▸ EXERCISE DESCRIPTION:
Search the data for the word "will" and copy every line where it occurs.

▸ DATASET:
=== Begin Enclosure ===

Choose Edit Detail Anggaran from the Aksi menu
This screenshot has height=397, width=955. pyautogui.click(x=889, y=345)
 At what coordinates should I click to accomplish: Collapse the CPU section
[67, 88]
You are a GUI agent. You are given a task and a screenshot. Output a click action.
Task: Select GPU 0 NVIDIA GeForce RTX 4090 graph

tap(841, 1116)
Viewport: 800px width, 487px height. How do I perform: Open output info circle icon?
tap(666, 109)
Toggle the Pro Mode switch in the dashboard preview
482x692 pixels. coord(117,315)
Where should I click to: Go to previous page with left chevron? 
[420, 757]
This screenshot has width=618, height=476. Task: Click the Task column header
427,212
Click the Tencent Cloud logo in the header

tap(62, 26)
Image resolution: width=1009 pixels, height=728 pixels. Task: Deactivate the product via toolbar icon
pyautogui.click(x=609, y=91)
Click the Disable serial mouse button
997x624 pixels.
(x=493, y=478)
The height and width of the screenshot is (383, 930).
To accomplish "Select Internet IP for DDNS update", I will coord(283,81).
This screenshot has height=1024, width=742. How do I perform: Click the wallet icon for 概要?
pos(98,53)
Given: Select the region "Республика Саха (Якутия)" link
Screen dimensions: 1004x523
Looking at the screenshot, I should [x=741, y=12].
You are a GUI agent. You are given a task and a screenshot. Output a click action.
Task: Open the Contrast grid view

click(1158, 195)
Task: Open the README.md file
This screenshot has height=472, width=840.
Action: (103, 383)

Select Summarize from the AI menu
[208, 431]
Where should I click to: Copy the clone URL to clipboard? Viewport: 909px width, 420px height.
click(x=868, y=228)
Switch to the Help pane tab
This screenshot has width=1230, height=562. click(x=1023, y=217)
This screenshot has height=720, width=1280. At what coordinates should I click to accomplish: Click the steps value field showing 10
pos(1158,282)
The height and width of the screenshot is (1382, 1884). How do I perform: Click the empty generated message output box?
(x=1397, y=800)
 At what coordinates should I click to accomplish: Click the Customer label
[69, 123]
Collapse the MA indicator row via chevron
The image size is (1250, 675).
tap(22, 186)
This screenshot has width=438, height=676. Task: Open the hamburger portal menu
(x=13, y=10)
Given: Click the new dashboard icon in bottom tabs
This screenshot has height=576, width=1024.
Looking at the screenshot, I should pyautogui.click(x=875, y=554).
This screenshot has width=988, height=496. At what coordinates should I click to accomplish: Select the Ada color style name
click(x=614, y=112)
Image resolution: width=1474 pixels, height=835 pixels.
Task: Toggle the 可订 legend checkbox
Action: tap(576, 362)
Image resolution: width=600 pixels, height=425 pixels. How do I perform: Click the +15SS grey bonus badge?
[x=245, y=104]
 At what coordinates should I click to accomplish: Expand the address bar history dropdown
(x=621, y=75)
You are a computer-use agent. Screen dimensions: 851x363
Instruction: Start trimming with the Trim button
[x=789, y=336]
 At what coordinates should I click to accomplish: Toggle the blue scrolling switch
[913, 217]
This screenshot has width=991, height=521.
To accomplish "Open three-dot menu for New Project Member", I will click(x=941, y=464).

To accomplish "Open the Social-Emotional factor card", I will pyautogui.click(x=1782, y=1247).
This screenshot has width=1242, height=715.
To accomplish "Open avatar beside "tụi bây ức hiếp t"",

=== End Enclosure ===

▸ TASK SOLUTION:
To accomplish "Select Internet IP for DDNS update", I will coord(283,81).
To accomplish "Open three-dot menu for New Project Member", I will click(x=941, y=464).
To accomplish "Open the Social-Emotional factor card", I will pyautogui.click(x=1782, y=1247).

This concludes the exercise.